» PROBLEM STATEMENT:
Return the lines below in which the string "size" occurs.
════
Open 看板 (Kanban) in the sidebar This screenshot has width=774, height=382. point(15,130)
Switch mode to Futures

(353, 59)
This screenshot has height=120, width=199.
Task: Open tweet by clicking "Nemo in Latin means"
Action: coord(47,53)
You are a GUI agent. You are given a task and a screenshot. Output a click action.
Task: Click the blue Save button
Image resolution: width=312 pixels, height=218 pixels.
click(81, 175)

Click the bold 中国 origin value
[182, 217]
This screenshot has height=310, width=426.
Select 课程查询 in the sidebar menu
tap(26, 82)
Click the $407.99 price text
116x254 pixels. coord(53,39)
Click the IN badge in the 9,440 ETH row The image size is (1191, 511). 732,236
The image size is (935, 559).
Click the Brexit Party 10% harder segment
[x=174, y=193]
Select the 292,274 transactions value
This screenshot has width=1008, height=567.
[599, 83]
════
» OUTPUT:
Click the IN badge in the 9,440 ETH row The image size is (1191, 511). 732,236
The image size is (935, 559).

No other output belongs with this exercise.